In 2005, Chris returned to WHOI as a Senior Scientist in the Geology and Geophysics Department where he also served as WHOI’s Chief Scientist for Deep Submergence from 2006 to 2014, culminating in the relaunch of the newly upgraded Alvin, just in time for its 50th Birthday celebrations.
A veteran of more than 50 research expeditions comprising more than three years at sea, Chris has also served as Chair or Co-Chair for major international programs ranging from InterRidge to the Census of Marine Life as well as advising on issues concerning seafloor mining at the International Seabed Authority.
Past awards include the MBE Medal "for services to Marine Science" by Queen Elizabeth II in 2002, a Doctor of Science (Sc.D.) degree from the University of Cambridge, UK in 2007 and an Alexander von Humboldt research award from the German government in 2014.
While recent events have seen Chris turn his skills to help with responses to the Deepwater Horizon oil spill and the Fukushima Nuclear Power Plant accident, his first love remains the exploration for and investigation of deep-sea chemosynthetic ecosystems.

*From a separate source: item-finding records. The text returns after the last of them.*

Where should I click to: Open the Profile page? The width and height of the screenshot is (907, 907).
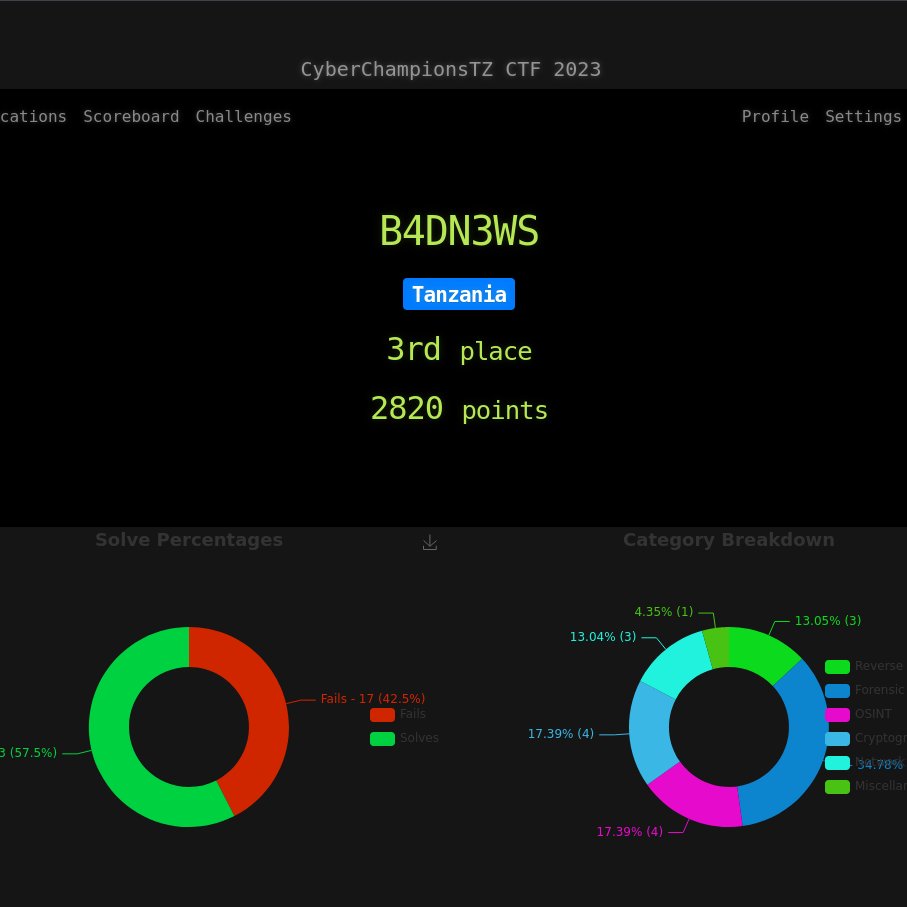[x=775, y=116]
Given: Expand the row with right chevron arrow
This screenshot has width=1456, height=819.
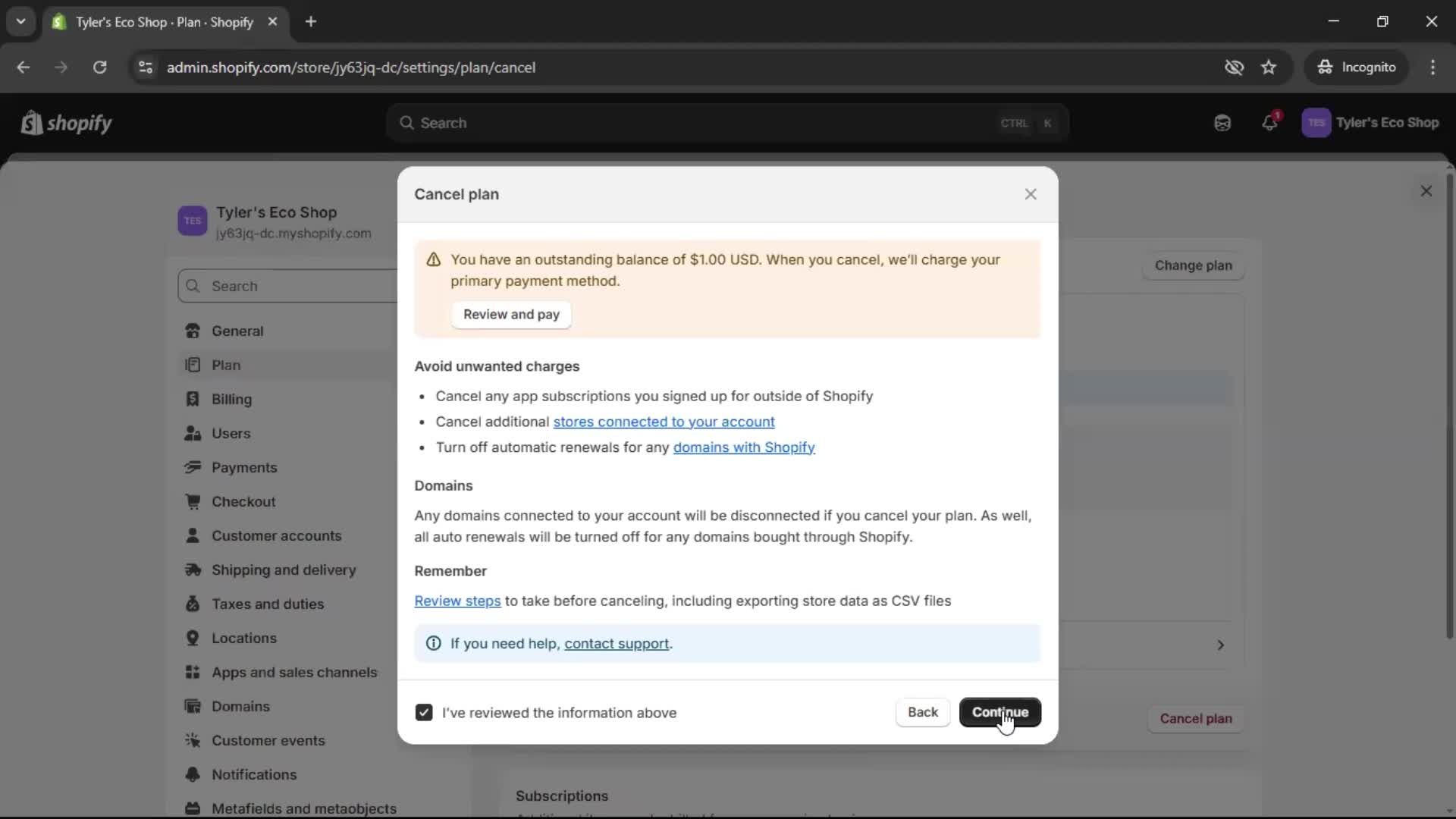Looking at the screenshot, I should pyautogui.click(x=1220, y=645).
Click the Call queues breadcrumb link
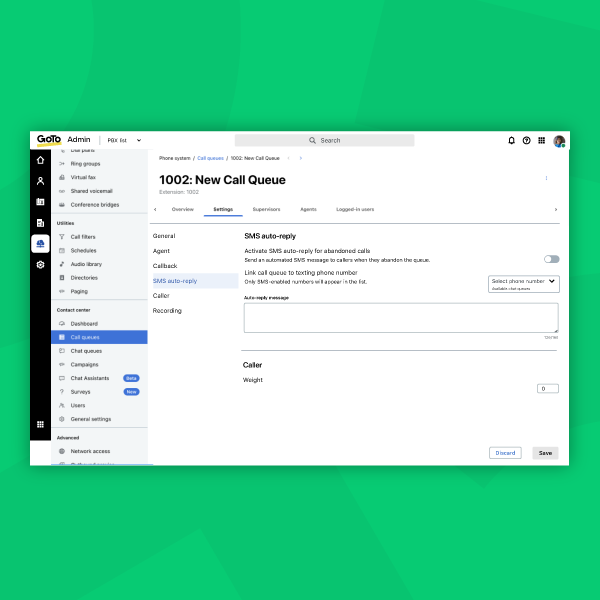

His most recent cruises have taken him from the Caribbean, south to the southernmost tip of Chile and north to the ice-covered Arctic. Most recently, Chris has co-led an expedition spanning more than half breadth of the South Pacific from Peru to Tahiti; pioneered use of a new under-ice ROV in the Arctic Ocean and developed a new program research methods for using telepresence more effectively for ocean exploration, research and education.